> [WHAT THE EXERCISE ASKS]
Write out exactly the lines of the entries below from the one holding "Open the картинки tab" to the one holding "Task: Open the Name Ableser dropdown", inclusive, and leave out all other lines.

> [Entries taken from a collection]
○ ○ ○ ○

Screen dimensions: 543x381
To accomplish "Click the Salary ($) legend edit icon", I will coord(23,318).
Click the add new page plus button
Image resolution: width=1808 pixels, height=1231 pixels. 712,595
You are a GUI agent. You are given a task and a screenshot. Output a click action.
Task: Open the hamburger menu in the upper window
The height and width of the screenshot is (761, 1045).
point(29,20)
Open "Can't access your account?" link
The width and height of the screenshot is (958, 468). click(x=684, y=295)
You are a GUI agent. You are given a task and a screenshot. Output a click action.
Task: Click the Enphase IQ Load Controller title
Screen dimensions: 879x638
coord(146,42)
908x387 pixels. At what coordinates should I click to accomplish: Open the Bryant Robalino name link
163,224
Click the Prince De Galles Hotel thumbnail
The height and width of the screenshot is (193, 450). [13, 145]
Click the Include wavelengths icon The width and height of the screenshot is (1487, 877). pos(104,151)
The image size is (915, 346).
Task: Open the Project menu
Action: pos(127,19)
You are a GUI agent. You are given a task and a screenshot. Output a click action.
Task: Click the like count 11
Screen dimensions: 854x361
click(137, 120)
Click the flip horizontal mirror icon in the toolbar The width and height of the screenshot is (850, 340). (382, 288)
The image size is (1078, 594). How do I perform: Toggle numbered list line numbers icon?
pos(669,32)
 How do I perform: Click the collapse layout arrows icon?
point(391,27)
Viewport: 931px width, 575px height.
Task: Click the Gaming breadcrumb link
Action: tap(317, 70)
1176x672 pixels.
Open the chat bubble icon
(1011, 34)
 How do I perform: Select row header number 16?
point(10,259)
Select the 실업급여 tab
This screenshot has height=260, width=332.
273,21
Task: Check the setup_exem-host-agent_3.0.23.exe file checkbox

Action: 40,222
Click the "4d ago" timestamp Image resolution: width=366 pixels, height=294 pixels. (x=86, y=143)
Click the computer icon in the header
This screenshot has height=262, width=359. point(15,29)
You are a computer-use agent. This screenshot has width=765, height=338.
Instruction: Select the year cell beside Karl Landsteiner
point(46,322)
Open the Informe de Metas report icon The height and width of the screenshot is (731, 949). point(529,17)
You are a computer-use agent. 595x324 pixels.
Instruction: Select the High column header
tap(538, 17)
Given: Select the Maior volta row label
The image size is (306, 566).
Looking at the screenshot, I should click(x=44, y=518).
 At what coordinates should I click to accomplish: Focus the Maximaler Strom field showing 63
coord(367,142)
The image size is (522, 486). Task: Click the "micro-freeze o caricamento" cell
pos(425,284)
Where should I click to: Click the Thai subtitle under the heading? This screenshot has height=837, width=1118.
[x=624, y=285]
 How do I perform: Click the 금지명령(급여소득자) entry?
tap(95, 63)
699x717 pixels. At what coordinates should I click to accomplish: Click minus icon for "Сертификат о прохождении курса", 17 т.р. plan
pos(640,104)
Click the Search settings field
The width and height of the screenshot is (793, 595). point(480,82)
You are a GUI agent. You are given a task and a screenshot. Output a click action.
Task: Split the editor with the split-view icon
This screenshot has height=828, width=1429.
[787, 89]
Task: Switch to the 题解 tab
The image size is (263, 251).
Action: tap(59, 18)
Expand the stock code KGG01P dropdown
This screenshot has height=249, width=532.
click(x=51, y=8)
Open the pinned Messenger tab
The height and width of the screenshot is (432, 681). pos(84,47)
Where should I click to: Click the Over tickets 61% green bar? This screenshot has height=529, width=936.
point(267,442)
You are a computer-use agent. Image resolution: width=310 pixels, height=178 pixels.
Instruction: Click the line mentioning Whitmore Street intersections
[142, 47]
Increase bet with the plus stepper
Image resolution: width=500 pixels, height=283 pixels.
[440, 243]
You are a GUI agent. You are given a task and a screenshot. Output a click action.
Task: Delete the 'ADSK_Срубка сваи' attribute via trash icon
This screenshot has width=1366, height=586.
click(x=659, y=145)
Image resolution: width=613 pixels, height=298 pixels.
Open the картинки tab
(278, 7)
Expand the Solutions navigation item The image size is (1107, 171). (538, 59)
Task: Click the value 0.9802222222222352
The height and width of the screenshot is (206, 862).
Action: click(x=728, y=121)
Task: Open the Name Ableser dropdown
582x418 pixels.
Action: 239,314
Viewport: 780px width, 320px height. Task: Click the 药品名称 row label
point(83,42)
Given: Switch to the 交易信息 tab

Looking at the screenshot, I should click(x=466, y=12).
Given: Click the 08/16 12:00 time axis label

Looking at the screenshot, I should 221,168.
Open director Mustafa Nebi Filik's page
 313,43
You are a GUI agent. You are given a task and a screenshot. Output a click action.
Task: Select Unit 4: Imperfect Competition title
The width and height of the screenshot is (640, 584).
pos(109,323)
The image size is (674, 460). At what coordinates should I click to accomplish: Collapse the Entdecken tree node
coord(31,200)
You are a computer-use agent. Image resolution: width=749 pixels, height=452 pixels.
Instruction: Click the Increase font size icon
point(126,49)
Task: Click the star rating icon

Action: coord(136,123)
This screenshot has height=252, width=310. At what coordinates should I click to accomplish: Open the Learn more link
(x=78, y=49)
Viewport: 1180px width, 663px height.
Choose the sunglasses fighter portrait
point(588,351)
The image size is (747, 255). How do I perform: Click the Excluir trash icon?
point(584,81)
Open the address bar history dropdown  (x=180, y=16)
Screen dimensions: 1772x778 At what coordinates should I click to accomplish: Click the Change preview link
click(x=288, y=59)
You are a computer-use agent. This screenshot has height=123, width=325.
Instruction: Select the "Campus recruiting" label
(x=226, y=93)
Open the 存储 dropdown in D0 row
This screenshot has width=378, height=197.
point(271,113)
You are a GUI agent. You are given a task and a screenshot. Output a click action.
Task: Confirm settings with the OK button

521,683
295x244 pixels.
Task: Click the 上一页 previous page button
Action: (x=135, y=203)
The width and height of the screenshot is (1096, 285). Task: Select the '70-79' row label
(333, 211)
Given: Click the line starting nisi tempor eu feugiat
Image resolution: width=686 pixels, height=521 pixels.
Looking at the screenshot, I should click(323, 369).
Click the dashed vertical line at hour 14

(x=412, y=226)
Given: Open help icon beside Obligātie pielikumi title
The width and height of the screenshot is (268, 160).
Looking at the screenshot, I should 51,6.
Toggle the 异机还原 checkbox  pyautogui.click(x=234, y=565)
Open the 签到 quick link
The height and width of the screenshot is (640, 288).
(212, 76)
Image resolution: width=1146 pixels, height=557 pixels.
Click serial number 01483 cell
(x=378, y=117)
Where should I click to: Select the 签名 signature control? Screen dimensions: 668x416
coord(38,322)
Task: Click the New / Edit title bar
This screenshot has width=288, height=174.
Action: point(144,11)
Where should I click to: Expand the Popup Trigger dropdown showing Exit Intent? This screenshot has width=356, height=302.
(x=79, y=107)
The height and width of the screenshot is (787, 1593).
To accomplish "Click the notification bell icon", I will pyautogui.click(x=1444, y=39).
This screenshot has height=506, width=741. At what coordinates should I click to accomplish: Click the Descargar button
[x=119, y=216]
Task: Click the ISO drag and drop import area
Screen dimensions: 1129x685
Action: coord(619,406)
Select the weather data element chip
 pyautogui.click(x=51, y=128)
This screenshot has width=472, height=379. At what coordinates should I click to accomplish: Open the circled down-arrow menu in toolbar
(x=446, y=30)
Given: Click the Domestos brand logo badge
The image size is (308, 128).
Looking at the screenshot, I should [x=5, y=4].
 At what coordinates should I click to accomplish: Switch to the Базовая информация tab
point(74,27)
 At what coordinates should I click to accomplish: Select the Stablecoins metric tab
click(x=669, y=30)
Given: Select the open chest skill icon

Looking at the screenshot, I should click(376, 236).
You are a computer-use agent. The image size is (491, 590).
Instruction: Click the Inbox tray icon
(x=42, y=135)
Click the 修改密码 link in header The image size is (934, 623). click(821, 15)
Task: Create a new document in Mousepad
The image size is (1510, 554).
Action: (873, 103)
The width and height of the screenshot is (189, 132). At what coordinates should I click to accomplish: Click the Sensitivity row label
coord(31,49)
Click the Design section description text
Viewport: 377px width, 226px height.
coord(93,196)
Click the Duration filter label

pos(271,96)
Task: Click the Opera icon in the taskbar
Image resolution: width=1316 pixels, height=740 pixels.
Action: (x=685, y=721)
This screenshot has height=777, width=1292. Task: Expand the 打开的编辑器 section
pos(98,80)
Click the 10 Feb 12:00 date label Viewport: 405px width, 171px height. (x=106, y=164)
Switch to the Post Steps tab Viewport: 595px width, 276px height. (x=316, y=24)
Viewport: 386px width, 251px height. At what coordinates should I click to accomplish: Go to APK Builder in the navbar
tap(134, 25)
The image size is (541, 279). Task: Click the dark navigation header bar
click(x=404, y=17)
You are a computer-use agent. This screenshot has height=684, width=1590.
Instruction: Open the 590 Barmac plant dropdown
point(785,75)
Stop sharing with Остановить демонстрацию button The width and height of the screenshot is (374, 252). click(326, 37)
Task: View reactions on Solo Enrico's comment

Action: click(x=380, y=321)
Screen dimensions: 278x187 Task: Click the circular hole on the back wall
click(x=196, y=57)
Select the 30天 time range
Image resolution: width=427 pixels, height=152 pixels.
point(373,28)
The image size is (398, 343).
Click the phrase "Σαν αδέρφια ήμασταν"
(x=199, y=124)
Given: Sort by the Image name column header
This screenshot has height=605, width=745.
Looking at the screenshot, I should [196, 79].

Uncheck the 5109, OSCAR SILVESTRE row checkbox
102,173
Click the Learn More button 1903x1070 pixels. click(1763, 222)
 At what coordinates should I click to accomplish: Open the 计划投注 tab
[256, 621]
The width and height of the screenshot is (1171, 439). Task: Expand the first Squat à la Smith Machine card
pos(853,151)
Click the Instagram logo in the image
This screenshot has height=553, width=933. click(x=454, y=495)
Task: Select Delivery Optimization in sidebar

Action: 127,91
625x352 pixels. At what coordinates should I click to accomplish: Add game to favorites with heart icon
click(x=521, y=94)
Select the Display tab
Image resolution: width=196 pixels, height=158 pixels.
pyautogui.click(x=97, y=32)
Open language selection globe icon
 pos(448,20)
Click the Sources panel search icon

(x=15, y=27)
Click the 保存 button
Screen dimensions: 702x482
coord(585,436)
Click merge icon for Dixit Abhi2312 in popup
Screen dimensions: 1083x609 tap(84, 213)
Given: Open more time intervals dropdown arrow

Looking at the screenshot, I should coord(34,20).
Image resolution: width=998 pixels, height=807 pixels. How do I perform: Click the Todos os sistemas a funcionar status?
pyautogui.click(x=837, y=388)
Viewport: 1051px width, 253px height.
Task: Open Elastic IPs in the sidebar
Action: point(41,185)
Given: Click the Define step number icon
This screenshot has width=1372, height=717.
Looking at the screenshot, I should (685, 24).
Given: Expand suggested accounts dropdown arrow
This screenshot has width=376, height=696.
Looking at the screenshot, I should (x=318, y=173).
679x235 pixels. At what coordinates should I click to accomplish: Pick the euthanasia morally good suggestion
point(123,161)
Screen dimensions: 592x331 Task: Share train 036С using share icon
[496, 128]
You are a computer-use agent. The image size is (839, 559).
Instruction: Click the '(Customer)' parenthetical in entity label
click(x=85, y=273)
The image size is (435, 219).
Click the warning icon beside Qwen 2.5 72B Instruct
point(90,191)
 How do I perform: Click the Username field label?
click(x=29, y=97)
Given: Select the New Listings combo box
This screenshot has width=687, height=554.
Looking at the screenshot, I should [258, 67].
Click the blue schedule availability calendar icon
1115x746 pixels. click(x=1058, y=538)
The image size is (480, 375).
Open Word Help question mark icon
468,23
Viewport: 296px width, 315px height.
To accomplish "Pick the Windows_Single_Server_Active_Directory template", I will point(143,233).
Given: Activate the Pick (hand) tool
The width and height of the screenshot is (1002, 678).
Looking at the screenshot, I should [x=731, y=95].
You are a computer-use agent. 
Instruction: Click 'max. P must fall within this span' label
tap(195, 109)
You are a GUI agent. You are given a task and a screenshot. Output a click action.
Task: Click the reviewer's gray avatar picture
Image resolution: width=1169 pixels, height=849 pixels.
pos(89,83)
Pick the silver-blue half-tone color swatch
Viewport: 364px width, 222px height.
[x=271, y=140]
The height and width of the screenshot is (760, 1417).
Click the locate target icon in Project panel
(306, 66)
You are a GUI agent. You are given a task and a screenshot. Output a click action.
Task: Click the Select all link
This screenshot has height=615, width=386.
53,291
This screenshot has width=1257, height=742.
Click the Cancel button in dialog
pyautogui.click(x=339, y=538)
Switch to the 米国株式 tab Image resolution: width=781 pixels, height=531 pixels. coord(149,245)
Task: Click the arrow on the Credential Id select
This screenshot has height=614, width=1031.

○ ○ ○ ○

> [YOUR SOLUTION]
Open the картинки tab
(278, 7)
Expand the Solutions navigation item The image size is (1107, 171). (538, 59)
Task: Click the value 0.9802222222222352
The height and width of the screenshot is (206, 862).
Action: click(x=728, y=121)
Task: Open the Name Ableser dropdown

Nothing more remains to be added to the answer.